E se la crisi dovesse risolversi nell'arco di un mese potrebbero non essere necessari particolari interventi, anche se si stanno valutando "possibili azioni di mitigazione". Il tema è stato affrontato nelle riunioni di governo convocate da Giorgia Meloni, per fare il punto anche sulla sicurezza degli italiani nelle aree del Medio Oriente e del Golfo, a quatto giorni dall'esplosione della guerra con l'attacco di Usa e Israele all'Iran e la controffensiva di Teheran, che ha colpito anche Cipro.

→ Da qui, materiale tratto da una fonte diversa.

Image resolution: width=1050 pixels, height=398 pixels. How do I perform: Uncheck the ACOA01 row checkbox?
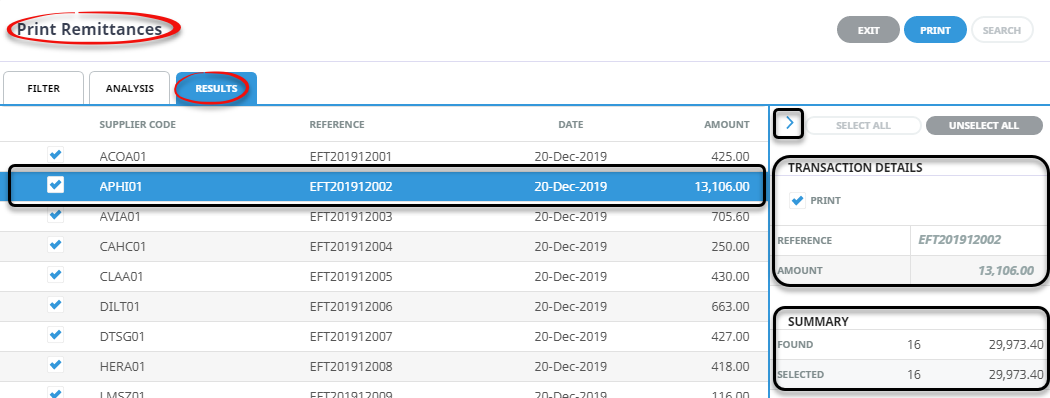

Una reazione per cui il ministro degli Esteri Antonio Tajani ha convocato l'ambasciatore iraniano, ribadendogli che "l'Italia non è in guerra". "Una nuova pericolosa crisi internazionale", l'ha definita la premier a un evento sugli 80 anni del voto alle donne in Italia, esprimendo "ammirazione e profonda gratitudine" per quelle iraniane che "con la loro tenacia ci ricordano quanto preziose siano le conquiste ottenute". Ancora non sono stati comunicati contatti diretti con Donald Trump o Benjamin Netanyahu, al termine di una giornata (agitata da falsi allarmi bomba nelle sedi di FdI e Stampa estera, a Palazzo Grazioli, nonché da quello per una valigia abbandonata vicino a Palazzo Chigi) aperta con una doppia riunione di governo. Alla prima, oltre a Meloni e Tajani, hanno partecipato i ministri Guido Crosetto (Difesa), Gilberto Pichetto (Ambiente e sicurezza energetica) e i sottosegretari Alfredo Mantovano e Giovanbattista Fazzolari: sul tavolo gli "sviluppi della crisi" e le "ulteriori misure per assistere e garantire la sicurezza dei cittadini italiani presenti nelle aree coinvolte", su cui l'esecutivo assicura "massimo impegno". Poi il vertice si è allargato a Claudio Descalzi e Agostino Scornajenchi, amministratori delegati di Eni e Snam, colossi pubblici dell'energia, con cui è stata fatta "un'analisi dell'impatto attuale e potenziale delle ostilità sui mercati dell'energia e sull'economia", nonché di "azioni di mitigazione che il governo potrebbe adottare nel breve e medio periodo". Tajani spiega che sono allo studio misure "soprattutto per le imprese che si occupano di commercio con l'estero", e con "alcune di queste" sono stati avviati colloqui "per valutare gli aiuti che si possono dare". È ancora presto, però, per pensare a portare misure in Cdm (il prossimo potrebbe essere venerdì, e potrebbe essere varato il Piano casa).